Records from a dataset:
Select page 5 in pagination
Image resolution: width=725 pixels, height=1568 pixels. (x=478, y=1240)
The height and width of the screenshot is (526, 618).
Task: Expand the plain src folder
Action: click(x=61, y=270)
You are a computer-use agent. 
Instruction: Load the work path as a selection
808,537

* * *

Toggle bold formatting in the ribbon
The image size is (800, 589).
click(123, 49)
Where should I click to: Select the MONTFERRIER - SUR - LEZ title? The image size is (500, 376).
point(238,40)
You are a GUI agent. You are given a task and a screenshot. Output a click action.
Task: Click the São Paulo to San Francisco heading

--

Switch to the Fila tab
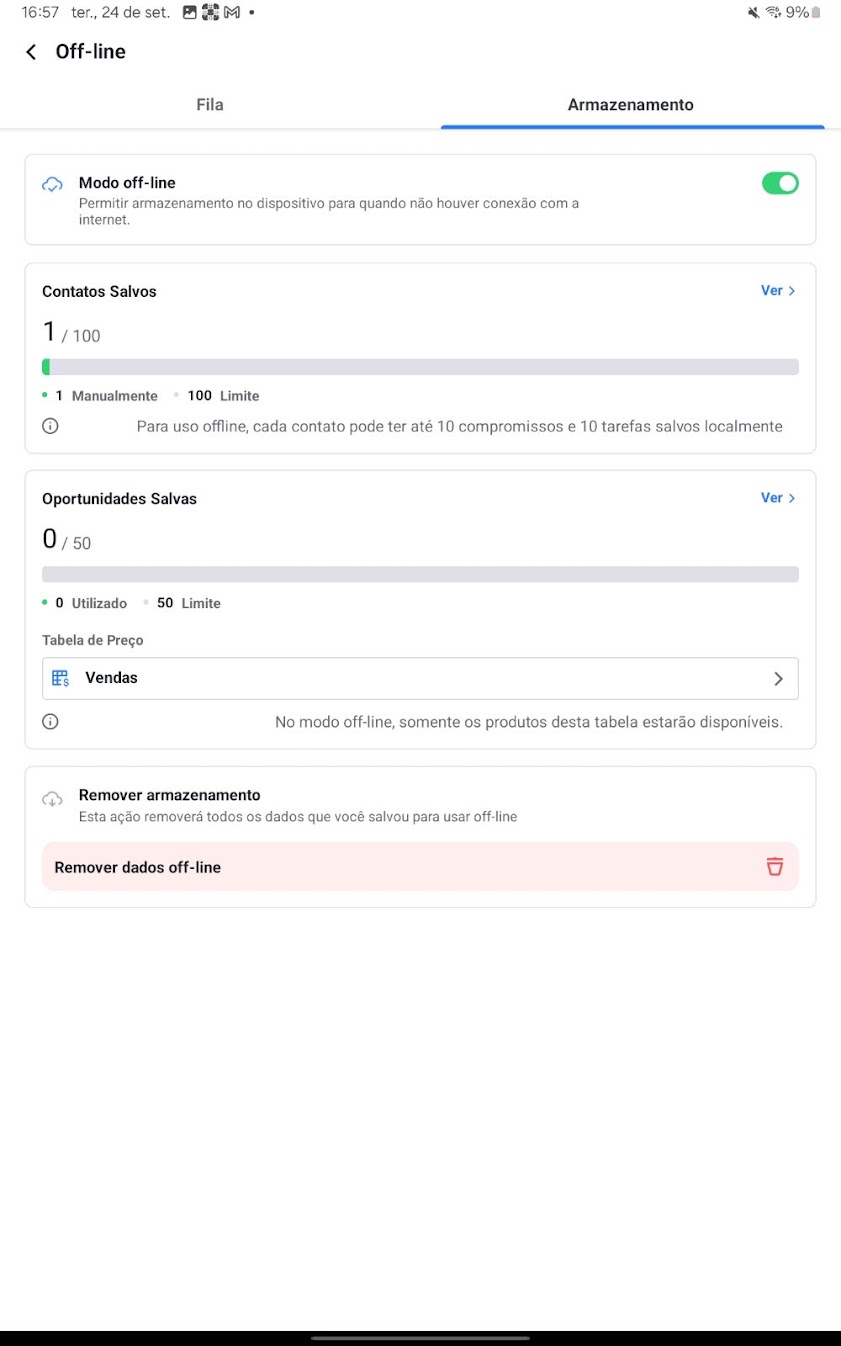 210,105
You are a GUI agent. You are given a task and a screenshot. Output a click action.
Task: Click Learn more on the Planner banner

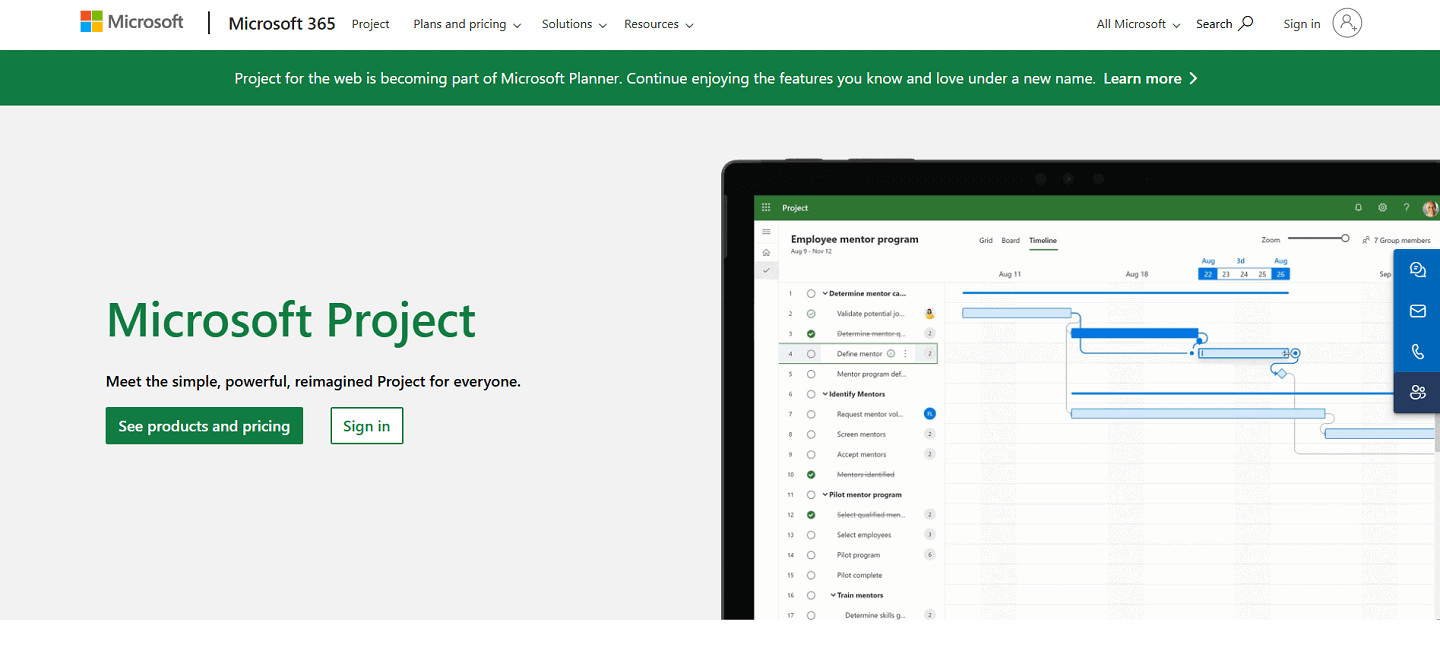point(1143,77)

## What to do
Among the entries above, find the line with "Toggle bold formatting in the ribbon" and the line with "Task: Click the"; give again exactly these two lines and all lines between them.

## Response to this exercise
Toggle bold formatting in the ribbon
The image size is (800, 589).
click(123, 49)
Where should I click to: Select the MONTFERRIER - SUR - LEZ title? The image size is (500, 376).
point(238,40)
You are a GUI agent. You are given a task and a screenshot. Output a click action.
Task: Click the São Paulo to San Francisco heading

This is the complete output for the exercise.